There are multiple bills pending in this session, sponsored by Senator Brownsberger that would improve bicycle safety:
S.1807 – “An Act to protect vulnerable road users” would create a definition of vulnerable road users, which would include but not be limited to cyclists. It would further define the safe passing distance of “vulnerable road users,” based on the speed of the passing vehicle. Under 30 miles per hour would require a minimum passing distance of 3 feet, adding 1 foot per 10 miles per hour after that; 4 feet at 40 MPH, 5 feet at 50 MPH and so on.

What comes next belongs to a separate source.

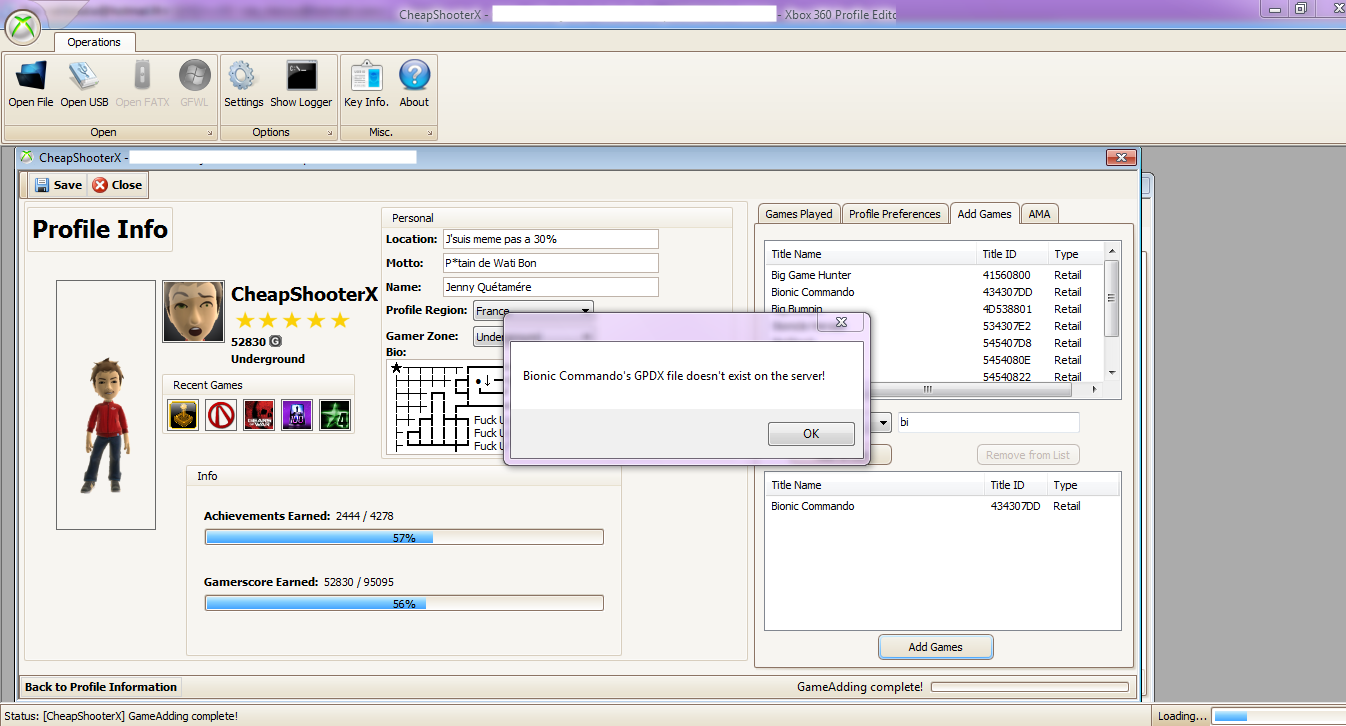Click the Open File toolbar icon

point(31,77)
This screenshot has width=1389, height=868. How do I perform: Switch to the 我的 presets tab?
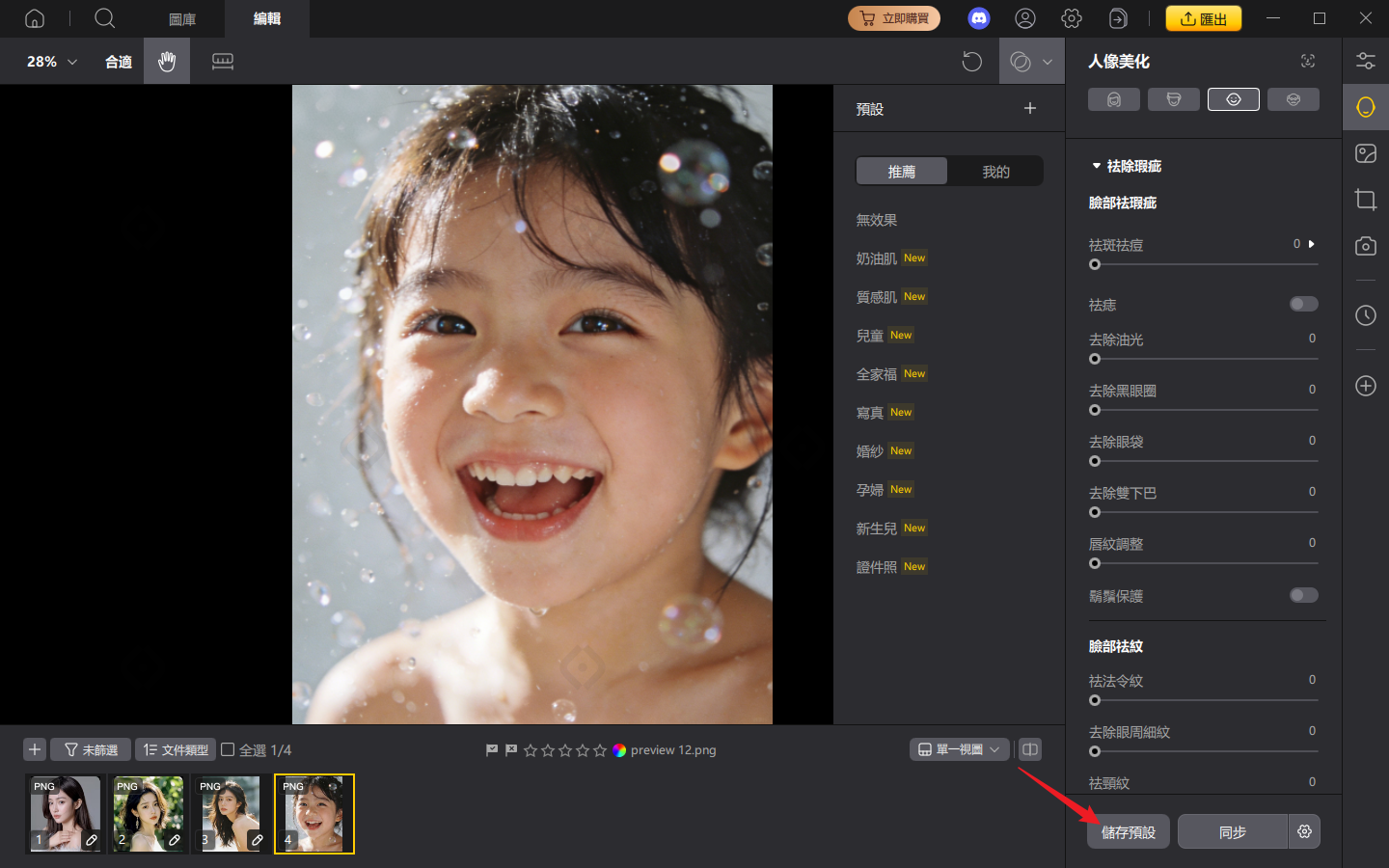(996, 171)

S.1808 – “An Act to protect bicyclists in bicycle lanes” would make it a ticketable offense to park a motor vehicle in a marked bicycle lane (punishable by a fine of up to $100.)
S.1809 – “An Act providing for the safety of bicyclists traveling on bicycle paths” Senator Brownsberger has requested the Joint Committee on Transportation consider a redraft, rather than the bill as originally filed. The redrafted bill would require drivers to yield for bicyclists crossing in crosswalks and other marked facilities used by bicyclists, such as road crossings of bicycle or shared use paths, intersection crossings of bike lanes or other bicycle facilities, and all designated school crossings. These changes would not relieve a bicyclist from the responsibility to yield the right-of-way to a pedestrian in a crosswalk. The proposed changes would also require investigation of accidents that occur in such marked facilities.
S.1810 – “An Act to protect vulnerable road users by requiring certain vehicles to be equipped with side under-ride guards and blind spot mirrors” would require convex mirrors and a “lateral protective device” or a side guard to be installed on all trucks in the Commonwealth over a certain size. The mirrors would allow drivers to see more of whats around them and the side guard is intended to prevent any pedestrians or cyclists hit by a truck from being run over by the rear wheels. Turning trucks have been responsible for many cyclist and pedestrian fatalities in the region during recent years.
Senator Brownsberger also filed a bill relative to mandatory helmet use. He has however, decided to support an approach that would encourage helmet use but not make it mandatory, due to concerns about selective enforcement.